*** SUPPLIED RECORDS ***
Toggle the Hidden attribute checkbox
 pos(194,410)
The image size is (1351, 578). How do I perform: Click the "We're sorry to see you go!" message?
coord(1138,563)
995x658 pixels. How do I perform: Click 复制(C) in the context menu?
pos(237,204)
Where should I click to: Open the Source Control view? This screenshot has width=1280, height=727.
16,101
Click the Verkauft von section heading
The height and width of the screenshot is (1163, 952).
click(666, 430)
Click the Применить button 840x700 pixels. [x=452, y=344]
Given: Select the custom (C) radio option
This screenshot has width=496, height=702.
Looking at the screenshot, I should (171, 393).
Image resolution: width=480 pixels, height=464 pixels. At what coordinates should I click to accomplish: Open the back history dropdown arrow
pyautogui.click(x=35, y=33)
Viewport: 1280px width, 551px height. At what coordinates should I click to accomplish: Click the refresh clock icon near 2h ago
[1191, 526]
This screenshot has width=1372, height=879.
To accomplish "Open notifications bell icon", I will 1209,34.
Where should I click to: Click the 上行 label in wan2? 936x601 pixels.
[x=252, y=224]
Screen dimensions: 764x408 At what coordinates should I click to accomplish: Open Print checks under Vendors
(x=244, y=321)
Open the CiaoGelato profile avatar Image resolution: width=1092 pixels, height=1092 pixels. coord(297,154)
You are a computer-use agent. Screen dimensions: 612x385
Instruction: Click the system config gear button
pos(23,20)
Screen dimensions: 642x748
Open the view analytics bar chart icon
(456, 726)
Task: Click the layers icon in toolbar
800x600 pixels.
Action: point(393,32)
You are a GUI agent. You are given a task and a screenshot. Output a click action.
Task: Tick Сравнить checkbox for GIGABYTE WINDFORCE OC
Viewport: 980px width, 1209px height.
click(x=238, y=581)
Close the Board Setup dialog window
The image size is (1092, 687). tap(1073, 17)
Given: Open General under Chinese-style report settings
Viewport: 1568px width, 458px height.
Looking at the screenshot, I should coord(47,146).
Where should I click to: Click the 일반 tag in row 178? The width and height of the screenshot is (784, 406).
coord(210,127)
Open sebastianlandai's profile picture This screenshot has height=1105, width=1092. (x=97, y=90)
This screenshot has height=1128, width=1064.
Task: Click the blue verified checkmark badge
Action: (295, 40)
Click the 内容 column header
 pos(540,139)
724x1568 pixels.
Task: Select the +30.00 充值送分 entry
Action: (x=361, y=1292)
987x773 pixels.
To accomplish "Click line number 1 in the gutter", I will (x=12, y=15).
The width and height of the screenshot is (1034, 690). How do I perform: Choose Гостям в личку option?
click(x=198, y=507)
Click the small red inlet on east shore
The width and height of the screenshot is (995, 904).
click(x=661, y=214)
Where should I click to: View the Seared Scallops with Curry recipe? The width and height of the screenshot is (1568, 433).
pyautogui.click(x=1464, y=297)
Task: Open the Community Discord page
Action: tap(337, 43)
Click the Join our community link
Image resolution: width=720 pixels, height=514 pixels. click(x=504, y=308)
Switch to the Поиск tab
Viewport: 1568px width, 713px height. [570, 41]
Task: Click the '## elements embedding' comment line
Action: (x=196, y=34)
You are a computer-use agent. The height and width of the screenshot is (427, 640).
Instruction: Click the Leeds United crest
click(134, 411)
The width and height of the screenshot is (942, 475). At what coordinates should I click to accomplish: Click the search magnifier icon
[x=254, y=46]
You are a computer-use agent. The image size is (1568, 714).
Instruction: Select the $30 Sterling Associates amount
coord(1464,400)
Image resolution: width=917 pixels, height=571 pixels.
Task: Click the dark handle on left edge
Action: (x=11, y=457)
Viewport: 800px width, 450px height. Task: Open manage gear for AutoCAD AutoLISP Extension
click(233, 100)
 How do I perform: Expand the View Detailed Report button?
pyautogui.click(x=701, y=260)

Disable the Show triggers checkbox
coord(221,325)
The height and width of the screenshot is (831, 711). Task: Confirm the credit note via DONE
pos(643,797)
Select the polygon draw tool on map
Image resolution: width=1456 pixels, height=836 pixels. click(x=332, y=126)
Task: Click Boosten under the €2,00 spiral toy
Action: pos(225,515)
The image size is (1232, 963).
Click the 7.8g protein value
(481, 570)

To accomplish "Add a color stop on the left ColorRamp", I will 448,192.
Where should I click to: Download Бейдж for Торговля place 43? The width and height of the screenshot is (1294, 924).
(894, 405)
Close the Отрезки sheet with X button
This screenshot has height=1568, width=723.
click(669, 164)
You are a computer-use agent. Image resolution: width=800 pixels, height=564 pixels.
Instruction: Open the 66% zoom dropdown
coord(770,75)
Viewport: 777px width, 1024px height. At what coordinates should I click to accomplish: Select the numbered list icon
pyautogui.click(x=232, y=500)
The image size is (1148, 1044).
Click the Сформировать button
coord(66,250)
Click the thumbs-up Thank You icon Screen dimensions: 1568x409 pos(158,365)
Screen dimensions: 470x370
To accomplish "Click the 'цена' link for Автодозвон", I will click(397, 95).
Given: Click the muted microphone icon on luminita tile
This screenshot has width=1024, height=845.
*** End of SUPPLIED RECORDS ***
→ EXERCISE BRIEF
The answer is each line from the entries above in which the word "will" occurs.

→ OUTPUT FOR THIS EXERCISE
To accomplish "Open notifications bell icon", I will 1209,34.
To accomplish "Click line number 1 in the gutter", I will (x=12, y=15).
To accomplish "Add a color stop on the left ColorRamp", I will 448,192.
To accomplish "Click the 'цена' link for Автодозвон", I will click(397, 95).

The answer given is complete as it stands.